Christenstand ist dies, dass mein Herz sich dem Herzen des Sohnes Gottes verbindet, das sich mir ganz geöffnet hat. Im Lied heißt es (und das ist wahrhaftig nicht Schwärmerei): „Ich will dich lieben, meine Zier …“ Das ist die wirkliche Erlösung aus der Einsamkeit, die der Mensch von heute so heiß ersehnt.

Ja, hinter dem Bild des Jonathan steht das Bild Jesu auf. Ich sehe Jonathan, wie er sich, Stück für Stück, von seinen herrlichen Waffen trennt, um David herrlich zu kleiden und zu rüsten. Der Apostel sagt: „Er ward arm um unsretwillen, auf dass wir durch seine Armut reich würden.“ Er wird zum ausgestoßenen Fluch am Kreuz, um mir das Gewand seiner Gerechtigkeit vor Gott zu schenken. Er wird wehrlos wie ein Lamm, damit ich die Waffen bekomme, mit denen ich Satan und der Welt begegnen kann. Wie tot müsste unser Herz sein, wenn es nicht mitsingen lernte: „Ich will dich lieben, schönstes Licht, / bis mir das Herze bricht.“

 

3) Es stand etwas im Hintergrund

 

„Da verband sich das Herz Jonathans mit dem Herzen Davids.“ Wer etwa doch meint, dies sei eine romantische Jünglingsgeschichte, der soll wissen, dass hinter dieser Szene eine unheimliche Tragik aufsteigt. David war heimlich vom Propheten Samuel zum König gesalbt. Jonathan aber war Kronprinz. Also zwei Anwärter auf den Königsthron! Der König Saul wusste davon und verfolgte schließlich den David grimmig. Und „Jonathan verband sein Herz mit dem Herzen Davids“ – obwohl er wusste: Ich muss sterben, wenn David als König leben soll. So war der Weg, den Jonathan gehen musste, klar. Und auf dem Gebirge Gilboa wurde er neben seinem Vater erschlagen. Damit wurde David König in Israel.

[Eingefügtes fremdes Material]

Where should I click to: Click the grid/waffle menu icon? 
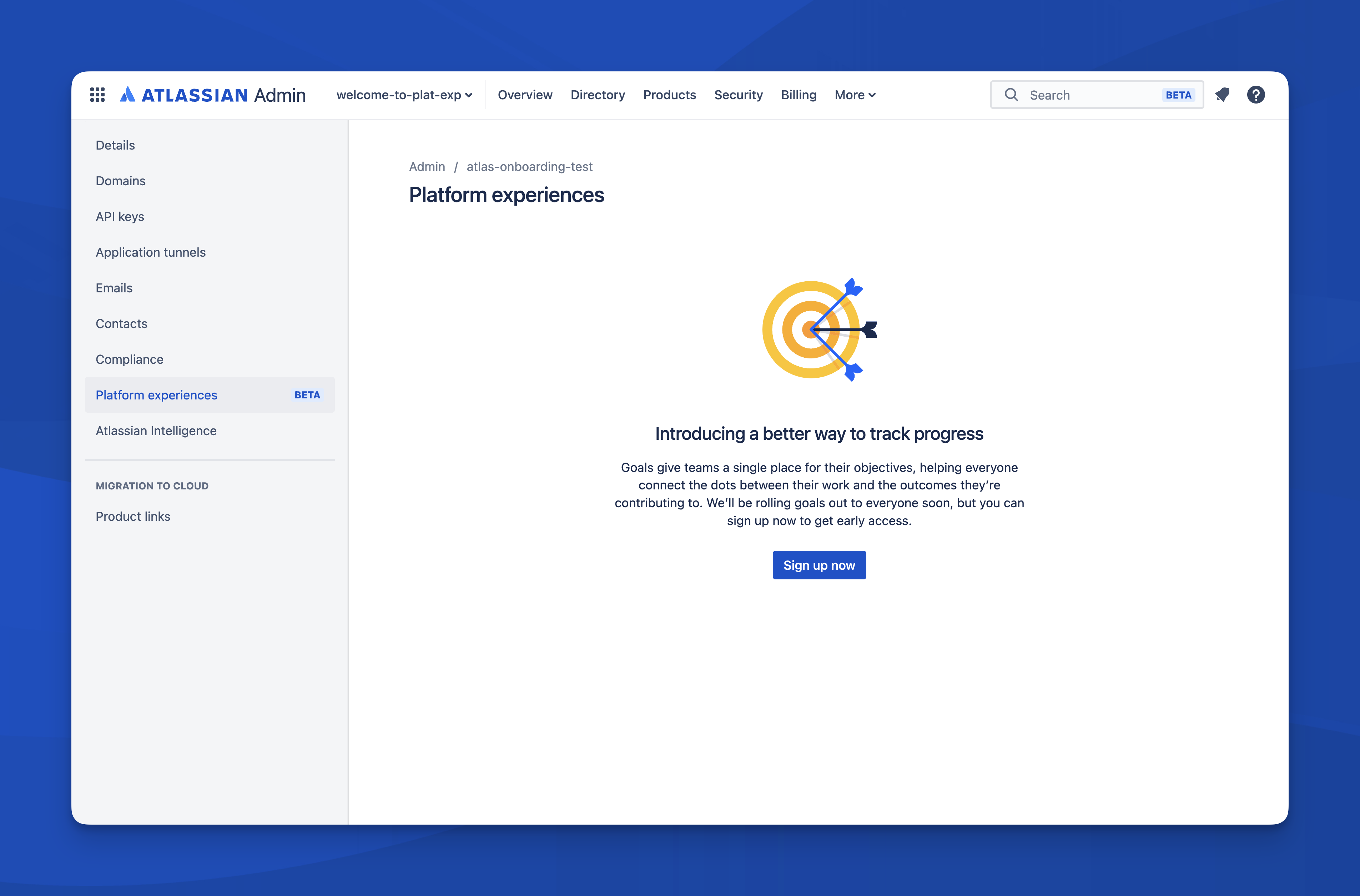click(97, 94)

Jonathan muss sterben, wenn David leben soll. Sehen wir nicht, wie hier im Alten Testament das Kreuz Jesu auftaucht? Der Sohn Gottes muss sterben, damit ich leben kann. Und er ist gestorben – auf dem Berge Golgatha. Alles wirkliche Leben ist uns geschenkt worden durch den Tod Jesu am Kreuz. Hier finde ich Frieden, Auslöschen meiner Vergangenheit, Gnade Gottes, Hoffnung des ewigen Lebens.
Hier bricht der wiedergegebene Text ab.